Birth palsy in congenital varicella syndrome: A lesson in an
Brachial plexus palsy presenting from birth is almost always attributed to trauma sustained during childbirth. Rarely, however, the paralysis may be due to in utero causes including agenesis of the cervical spinal nerve roots and various maternal infections. Maternal varicella (chickenpox) infection is well established to be a cause of various foetal deformations that are grouped under the moniker of ‘Congenital Varicella Syndrome’ (CVS). CVS involves the skin, the eyes, the limbs and the nervous system. Published in the Indian Journal of Plastic Journal the authors describe a child with CVS with associated upper brachial plexus palsy and Horner's syndrome.

Of note was a characteristic set of features that defined the patho-anatomy of the viral infection clearly. The possible site of origin of, and the literature on, each feature is then reviewed.

A 17-month-old first-born female child presented to the brachial plexus clinic with complaints of weakness of the right shoulder and elbow, noticed from birth. Hand and wrist movements were present at birth. No improvement in the movements over these 17 months was reported.

The paresis was accompanied by a prominent scar over the entire limb from the shoulder to the thumb. Both the thumb and index finger were also hypoplastic, apart from the scarring. The skin scar was reported to be bright red at birth (no pictures were available) that had lightened over time.

The child also had a ptosis of the right eye with lighter pigmentation of the iris as compared to the other eye. The iris was reported to be paler at birth and had apparently improved in pigmentation with growth. The mother had developed chickenpox after the 3rd month of pregnancy (week 13) that had been treated symptomatically. No antivirals or immunisation had been administered.

On examination, the general development was confirmed appropriate for age. The following clinical features were noted:

• The eye: Ptosis, miosis and enophthalmos were present in the right eye. The iris was light brown in colour compared to black on the left side

• The skin: The skin over the entire pre-axial border of the upper limb was scarred from the shoulder to the hand, including the hypoplastic thumb and index fingers

• Right upper limb: The limb was held in the classic ‘waiter's tip’ position described for an upper brachial plexus palsy. No active shoulder abduction or external rotation was present. Adduction and internal rotation were present but weak. The elbow was held fully extended with no active flexion and had good extension power. The wrist and the fingers showed full movements.

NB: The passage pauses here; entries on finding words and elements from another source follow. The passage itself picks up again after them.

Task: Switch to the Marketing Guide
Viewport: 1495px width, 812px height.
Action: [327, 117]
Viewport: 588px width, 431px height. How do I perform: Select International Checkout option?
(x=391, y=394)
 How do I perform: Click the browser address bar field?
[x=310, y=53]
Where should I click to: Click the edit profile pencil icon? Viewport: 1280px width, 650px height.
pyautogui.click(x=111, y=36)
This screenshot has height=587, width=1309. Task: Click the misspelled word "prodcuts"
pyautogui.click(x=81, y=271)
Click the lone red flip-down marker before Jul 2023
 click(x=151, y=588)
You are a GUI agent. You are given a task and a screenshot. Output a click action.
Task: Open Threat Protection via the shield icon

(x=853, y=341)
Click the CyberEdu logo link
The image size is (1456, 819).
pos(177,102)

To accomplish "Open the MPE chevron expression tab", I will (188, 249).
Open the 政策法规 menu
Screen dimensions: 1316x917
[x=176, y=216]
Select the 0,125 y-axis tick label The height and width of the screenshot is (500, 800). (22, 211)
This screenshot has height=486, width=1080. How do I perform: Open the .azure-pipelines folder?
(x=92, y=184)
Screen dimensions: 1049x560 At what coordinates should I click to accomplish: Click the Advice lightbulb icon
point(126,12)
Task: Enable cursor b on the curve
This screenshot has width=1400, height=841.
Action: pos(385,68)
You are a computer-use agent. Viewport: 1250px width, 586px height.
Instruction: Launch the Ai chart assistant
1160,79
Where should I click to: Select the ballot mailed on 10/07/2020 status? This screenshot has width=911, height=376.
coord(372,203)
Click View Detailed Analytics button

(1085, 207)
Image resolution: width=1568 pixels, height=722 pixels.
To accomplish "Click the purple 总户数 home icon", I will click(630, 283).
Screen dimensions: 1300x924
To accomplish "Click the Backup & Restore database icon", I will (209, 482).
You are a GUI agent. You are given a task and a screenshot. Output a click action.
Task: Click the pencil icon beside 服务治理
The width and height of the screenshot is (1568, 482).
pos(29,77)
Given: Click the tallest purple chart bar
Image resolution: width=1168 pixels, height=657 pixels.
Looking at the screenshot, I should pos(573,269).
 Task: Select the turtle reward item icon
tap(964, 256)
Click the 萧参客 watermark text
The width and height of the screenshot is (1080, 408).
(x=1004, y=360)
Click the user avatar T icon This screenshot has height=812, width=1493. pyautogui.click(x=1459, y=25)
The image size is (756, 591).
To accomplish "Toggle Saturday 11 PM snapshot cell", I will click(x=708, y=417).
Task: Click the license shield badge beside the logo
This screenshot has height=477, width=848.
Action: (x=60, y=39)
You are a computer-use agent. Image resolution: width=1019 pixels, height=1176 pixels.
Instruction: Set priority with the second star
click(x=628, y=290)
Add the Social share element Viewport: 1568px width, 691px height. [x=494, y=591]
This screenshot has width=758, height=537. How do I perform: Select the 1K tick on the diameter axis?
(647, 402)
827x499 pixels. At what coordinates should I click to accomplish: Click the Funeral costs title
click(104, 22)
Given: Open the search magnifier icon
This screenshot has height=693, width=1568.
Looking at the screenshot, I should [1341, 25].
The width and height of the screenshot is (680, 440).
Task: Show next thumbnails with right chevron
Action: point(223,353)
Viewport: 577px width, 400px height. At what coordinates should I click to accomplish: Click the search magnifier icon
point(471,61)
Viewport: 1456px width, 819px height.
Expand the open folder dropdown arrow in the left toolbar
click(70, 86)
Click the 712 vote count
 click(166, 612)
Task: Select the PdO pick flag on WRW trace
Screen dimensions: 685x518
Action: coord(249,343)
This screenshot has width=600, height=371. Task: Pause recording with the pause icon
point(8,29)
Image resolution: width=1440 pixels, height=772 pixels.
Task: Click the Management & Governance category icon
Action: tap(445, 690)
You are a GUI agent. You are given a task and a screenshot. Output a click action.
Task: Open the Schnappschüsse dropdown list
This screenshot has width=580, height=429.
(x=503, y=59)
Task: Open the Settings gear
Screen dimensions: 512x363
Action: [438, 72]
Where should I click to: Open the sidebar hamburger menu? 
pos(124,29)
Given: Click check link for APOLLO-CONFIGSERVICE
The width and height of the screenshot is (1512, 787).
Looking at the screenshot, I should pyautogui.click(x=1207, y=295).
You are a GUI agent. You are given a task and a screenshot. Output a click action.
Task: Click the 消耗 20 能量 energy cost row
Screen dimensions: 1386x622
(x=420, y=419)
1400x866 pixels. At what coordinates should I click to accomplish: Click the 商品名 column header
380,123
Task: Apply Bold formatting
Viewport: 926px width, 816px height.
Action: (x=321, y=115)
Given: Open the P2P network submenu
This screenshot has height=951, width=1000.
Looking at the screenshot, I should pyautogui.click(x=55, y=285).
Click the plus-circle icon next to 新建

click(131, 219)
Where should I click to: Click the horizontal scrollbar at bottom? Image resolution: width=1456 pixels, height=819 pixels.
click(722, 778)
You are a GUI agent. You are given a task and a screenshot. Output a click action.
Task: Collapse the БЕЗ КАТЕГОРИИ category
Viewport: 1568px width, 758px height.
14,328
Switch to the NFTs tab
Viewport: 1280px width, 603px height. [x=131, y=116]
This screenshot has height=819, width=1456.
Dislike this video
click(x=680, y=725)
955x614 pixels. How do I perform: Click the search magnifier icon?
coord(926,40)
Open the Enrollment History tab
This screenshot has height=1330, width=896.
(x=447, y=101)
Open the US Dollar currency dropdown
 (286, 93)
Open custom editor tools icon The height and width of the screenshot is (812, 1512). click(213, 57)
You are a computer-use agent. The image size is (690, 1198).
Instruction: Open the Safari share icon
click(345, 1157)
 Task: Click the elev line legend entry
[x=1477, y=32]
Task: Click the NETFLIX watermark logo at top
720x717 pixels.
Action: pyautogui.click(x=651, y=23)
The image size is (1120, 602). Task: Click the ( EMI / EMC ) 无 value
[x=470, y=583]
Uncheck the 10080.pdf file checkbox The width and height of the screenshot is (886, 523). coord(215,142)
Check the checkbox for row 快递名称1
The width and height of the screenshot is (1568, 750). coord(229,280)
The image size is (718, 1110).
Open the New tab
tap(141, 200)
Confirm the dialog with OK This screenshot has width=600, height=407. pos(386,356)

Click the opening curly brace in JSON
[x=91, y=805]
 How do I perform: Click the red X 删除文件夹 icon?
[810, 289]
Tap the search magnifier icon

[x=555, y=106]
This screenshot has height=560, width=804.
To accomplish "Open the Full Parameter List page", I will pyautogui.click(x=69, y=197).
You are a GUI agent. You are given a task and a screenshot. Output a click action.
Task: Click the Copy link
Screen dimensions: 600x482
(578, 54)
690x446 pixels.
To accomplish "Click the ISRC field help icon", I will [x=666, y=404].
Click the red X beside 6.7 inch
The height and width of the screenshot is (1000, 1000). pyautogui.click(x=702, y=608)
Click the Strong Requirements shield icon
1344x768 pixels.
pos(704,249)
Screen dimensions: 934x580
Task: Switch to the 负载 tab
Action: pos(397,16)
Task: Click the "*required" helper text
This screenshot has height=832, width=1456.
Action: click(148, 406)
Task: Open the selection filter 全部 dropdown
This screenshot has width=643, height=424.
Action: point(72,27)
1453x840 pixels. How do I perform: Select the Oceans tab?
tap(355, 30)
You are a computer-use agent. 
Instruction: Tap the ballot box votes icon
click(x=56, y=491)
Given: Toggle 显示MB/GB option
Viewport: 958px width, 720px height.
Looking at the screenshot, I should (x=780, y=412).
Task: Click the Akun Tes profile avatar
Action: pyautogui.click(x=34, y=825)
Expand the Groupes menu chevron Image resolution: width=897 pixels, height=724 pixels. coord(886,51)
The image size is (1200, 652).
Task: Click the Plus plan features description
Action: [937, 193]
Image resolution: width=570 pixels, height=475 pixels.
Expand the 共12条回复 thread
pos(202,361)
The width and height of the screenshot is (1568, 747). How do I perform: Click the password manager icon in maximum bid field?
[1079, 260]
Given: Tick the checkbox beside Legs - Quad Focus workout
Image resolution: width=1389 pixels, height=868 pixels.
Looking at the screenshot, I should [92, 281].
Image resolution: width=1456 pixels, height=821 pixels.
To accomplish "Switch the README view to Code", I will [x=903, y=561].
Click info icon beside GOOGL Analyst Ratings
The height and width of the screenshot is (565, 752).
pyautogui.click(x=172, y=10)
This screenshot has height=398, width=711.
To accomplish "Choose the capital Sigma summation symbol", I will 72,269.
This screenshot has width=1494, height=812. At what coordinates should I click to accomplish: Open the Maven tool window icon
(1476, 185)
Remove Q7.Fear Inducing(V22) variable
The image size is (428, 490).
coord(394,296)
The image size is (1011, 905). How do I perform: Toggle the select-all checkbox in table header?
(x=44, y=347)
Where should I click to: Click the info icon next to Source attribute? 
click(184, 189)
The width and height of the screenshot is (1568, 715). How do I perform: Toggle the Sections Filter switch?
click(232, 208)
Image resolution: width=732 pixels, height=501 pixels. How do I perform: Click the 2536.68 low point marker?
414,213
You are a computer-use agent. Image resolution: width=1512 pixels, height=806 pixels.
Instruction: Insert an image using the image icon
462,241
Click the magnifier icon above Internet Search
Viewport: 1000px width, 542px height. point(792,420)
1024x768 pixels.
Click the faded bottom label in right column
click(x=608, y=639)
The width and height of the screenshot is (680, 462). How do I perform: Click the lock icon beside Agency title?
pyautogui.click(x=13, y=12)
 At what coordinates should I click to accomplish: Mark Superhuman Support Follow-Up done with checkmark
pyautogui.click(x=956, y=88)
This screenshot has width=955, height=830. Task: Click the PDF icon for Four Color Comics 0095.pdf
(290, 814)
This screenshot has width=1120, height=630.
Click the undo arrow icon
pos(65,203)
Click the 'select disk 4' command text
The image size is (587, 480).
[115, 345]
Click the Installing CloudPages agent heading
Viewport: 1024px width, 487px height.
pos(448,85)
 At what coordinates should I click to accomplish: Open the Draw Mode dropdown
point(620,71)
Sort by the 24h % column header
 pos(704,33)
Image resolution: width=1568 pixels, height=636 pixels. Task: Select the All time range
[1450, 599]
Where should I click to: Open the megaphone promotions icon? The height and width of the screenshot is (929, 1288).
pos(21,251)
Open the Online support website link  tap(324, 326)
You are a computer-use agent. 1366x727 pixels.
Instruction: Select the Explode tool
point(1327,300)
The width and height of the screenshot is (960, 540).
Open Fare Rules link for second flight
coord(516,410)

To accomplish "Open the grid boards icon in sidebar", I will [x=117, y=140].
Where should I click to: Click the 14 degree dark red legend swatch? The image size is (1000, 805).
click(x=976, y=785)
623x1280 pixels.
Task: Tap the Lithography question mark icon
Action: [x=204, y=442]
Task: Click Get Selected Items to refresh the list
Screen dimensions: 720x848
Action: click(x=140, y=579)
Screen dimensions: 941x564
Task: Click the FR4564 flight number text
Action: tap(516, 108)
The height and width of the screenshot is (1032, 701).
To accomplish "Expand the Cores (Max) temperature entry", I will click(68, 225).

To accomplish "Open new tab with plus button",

Given the age of the child, an exploration of the brachial plexus was not indicated. However, an Oberlin's nerve transfer could possibly be performed to attempt restoration of elbow flexion. Hence, the arm was explored for the status of the musculocutaneous nerve.

During surgery, the biceps was found to be completely pale and had undergone a severe fatty degeneration. Hence, the plan of nerve transfer was abandoned. The thumb was made more functional by phalangisation. The first web was released by a Gilles' hatchet flap, and a full-thickness graft was placed.